The study was published in a recent issue of Neuroscience (227:223-231)
According to N. Kuzmin-Nichols, Saneron president and COO, the combination treatment, delivered 24 hours after the test animals were subjected to simulated stroke, showed an interactive effect in improving neurological outcome. When compared with monotherapy, the combination therapy increased densities of key blood vessels, arteries, and smooth muscle cells in vascular walls.
“HUCBCs are a source for blood stem cells, endothelial cell precursors, mensenchymal cell progenitors, and other multipotent and pluripotent stem cells,” said Kuzmin-Nichols. “They offer a promising therapy for stroke. However, when HUCBCs are used alone, and injected via a vascular route for brain repair, success has been limited.”

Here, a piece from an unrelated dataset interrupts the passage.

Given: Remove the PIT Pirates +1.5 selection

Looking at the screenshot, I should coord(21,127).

Because the drug Simvastatin has been demonstrated to be a neurorestorative and neuroprotective agent in ischemic brain injury, the research team hypothesized that the combination of therapeutic doses of Simvastatin and HUCBCs would increase the expression of Angiopoietin-1(Ang-1, a protein with important roles in vascular development and blood vessel growth) and its receptor Tie2 (a cell-surface receptor that binds with Ang-1). Both Ang-1 and Tie2 promote vascular stabilization and artery growth and could enhance blood vessel remodeling (angiogenesis) after stroke, said the researchers.

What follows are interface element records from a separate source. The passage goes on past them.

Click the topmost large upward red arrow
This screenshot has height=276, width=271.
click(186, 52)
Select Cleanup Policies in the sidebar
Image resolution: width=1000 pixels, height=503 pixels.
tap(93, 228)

According to the researchers, HUCBCs contain a “ready supply” of neurotrophic and angiogenic factors that induce neurogenesis (neural cell repair) and angiogenesis (blood vessel growth), both of which are critical to promoting neurological recovery post stroke. While transplanted HUCBCs have been found to selectively migrate to the injured brain, past and recent research has discovered that few transplanted HUCBCs express neural cell characteristics, and few find their way to the ischemic region of the brain.
“Our study using subtherapeutic monotherapy doses did not show significant improvement in either vasculogenesis or functional outcome,” said Dr. Jieli Chen of Henry Ford Hospital and the study corresponding author. “However, the combination of HUCBCs and Simvastatin did show an interactive effect with a significant improvement in neurological outcome. The combination also amplified endogenous angiogenesis and arteriogenesis, and enhanced vascular remodeling.”
Their in vitro experiments showed that combination treatment and Ang-1 significantly increased capillary-like tube formation and arterial cell migration while anti-Ang-1 significantly reduced combination treatment-induced tube formation and artery cell migration.
Dr. Chen noted that combination treatment likely increases the signaling between the brain vasculature and parenchymal cells that facilitate the migration of HUCBCs into the injured cerebral tissue. This signaling may be attributed to the increased expression of stromal derived factor (SDF-1) in brain vascular and parenchymal cells and its receptor (CXCR4) in HUCBCs.
The researchers concluded that their findings “indicate that the combination of sub-therapeutic doses of Simvastatin and HUCBCs increases Ang1/Tie2 and thereby enhances vascular remodeling that contribute to improved functional outcome after stroke.”
“Our results in this preclincial study support further exploration of the use of combination therapies - such as those combining Simvastatin and HUCBCs - for stroke treatment,” said Kuzmin-Nichols.
Funding for the study came from grants from the National Institute on Aging, RO1 AG031811,National Institute of Neurological Disorder and Stroke, PO1 NS23393 and 1R41NS064708, and from the American Heart Association, grant 09GRNT2300151.